--- BEGIN Records supplied ---

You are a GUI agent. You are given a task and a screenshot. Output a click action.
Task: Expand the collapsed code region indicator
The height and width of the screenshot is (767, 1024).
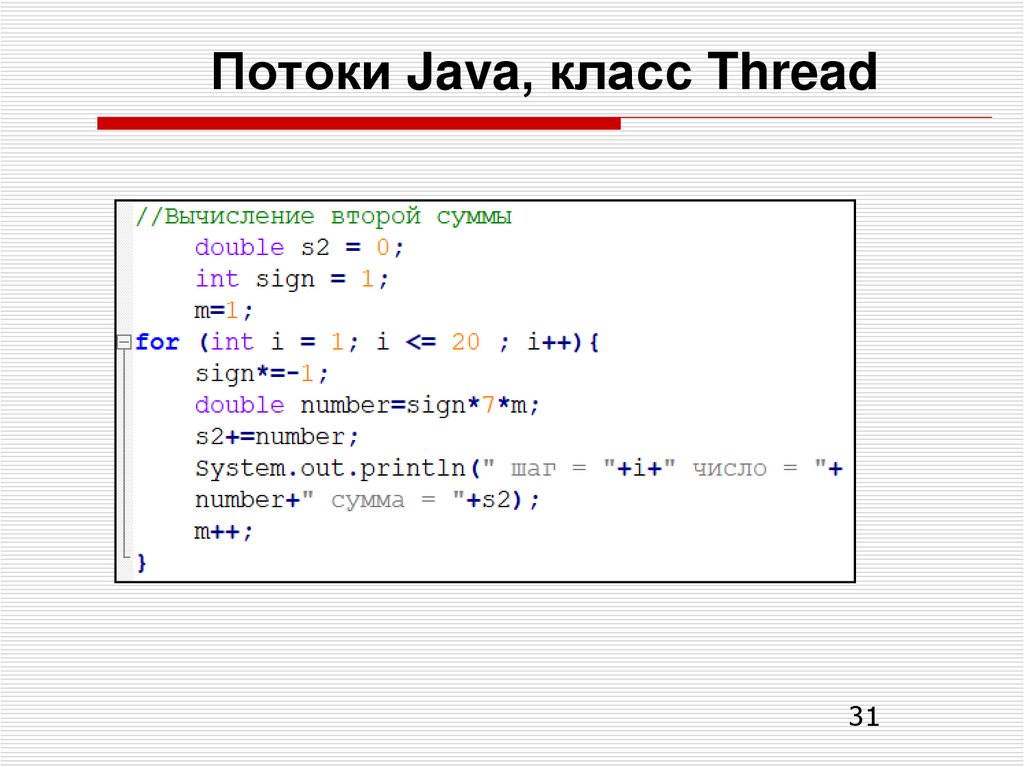point(123,342)
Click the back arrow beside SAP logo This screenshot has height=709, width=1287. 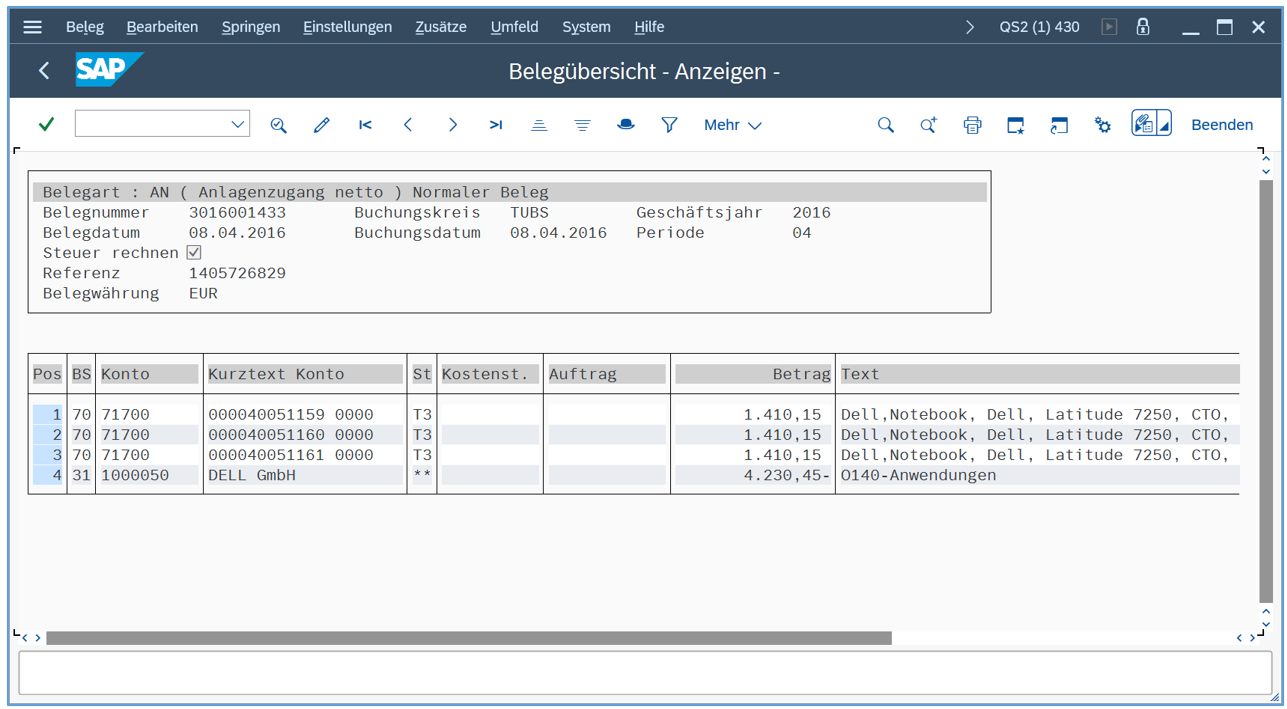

--- END Records supplied ---

### [Direction]
Reproduce every line of the listing above word for word, leaving out the pictures.

### [Answer to this task]
You are a GUI agent. You are given a task and a screenshot. Output a click action.
Task: Expand the collapsed code region indicator
The height and width of the screenshot is (767, 1024).
point(123,342)
Click the back arrow beside SAP logo This screenshot has height=709, width=1287. 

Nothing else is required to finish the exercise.